JCH: While I know you are passionate about what you do, there are a lot of demands placed on our those in the social field who protect our most vulnerable people these days. Given everything that you see, what keeps you motivated to keep going?

Jacke: A combination of deep compassion and value for life, my life purpose has been about finding my voice and speaking for what’s humane and respectful—the dignity of our elders.  I’ve spent time thinking about what it means to be an elder and who is an elder.  I think Rabbi Zalman Schacter-Shalomi’s definition of an elder from his book, “From Aging to Sage-ing” says it best.  “An elder is a person whose work it is to synthesize wisdom from long life experience and formulate this into a legacy for future generations.” I believe it’s our job to keep elders safe in order for them to do this legacy work.

Frankly, I feel an urgency, and also have an odd sort of sense that I’m “saving” myself!  With the silver tsunami underway, with dementias running rampant, caregivers underpaid, systems not in place to respond and protect elders, I don’t want to be in a situation where lack of system swallows me up rendering me without healthy and kind options and ultimately harmed.  And I don’t want that to happen to anyone else either.  I am one of “them,” as we all are, and I want to do everything I can to show people they’re worthy of receiving help and that help exists.  In order for the help that’s needed to be available, we have to act now to create those systems.

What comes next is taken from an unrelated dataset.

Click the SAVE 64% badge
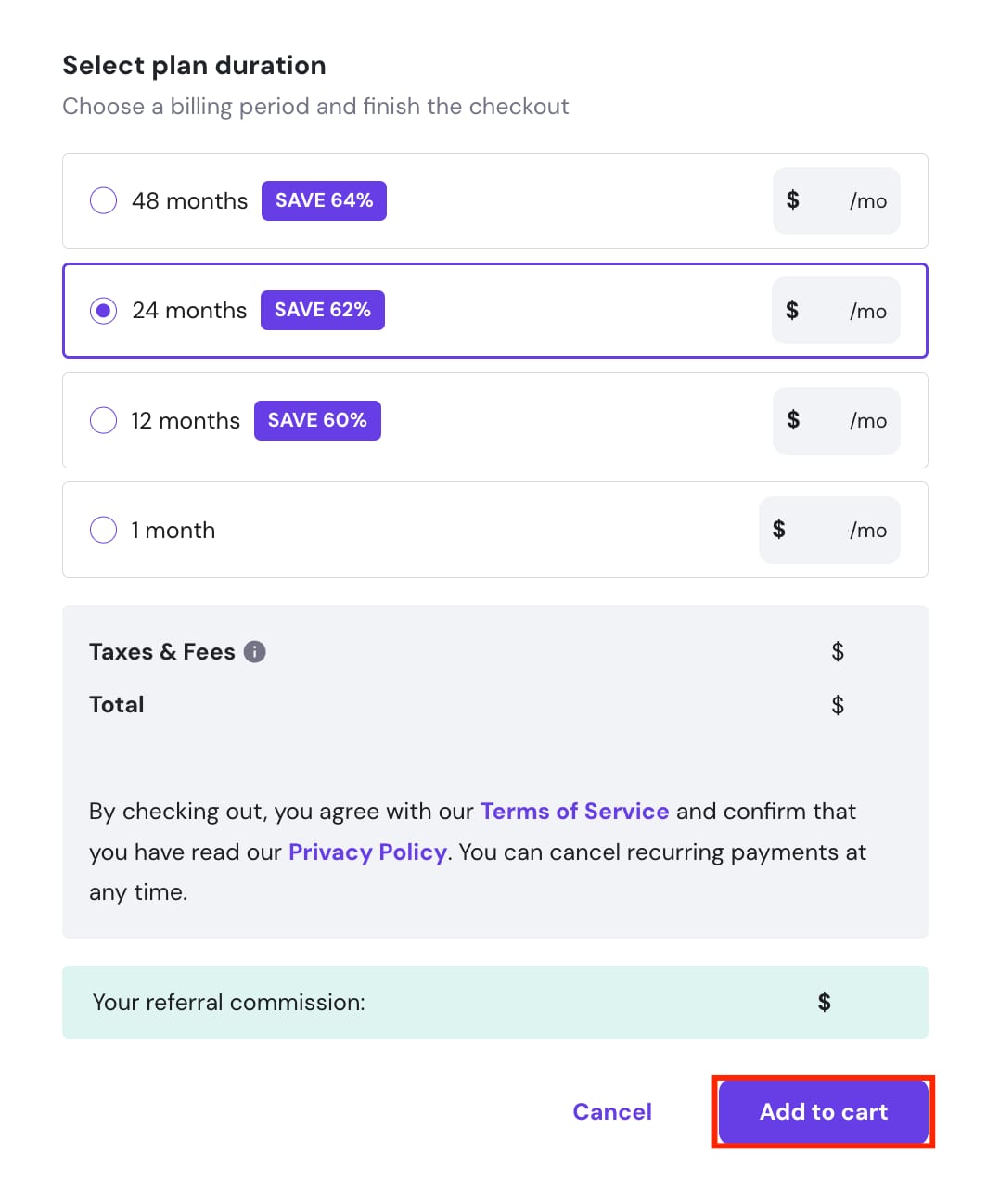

Not inconsequential, my lifestyle helps me remain healthy while working with elder abuse victims and professionals.  I’m a long time meditator.  Meditation helps me with having healthy boundaries and to stay centered. I rarely have lingering thoughts about clients once I go home.  Also, I no longer eat sugar, flour, and processed foods.  This dietary change has helped me to have nearly unlimited energy and clarity of mind.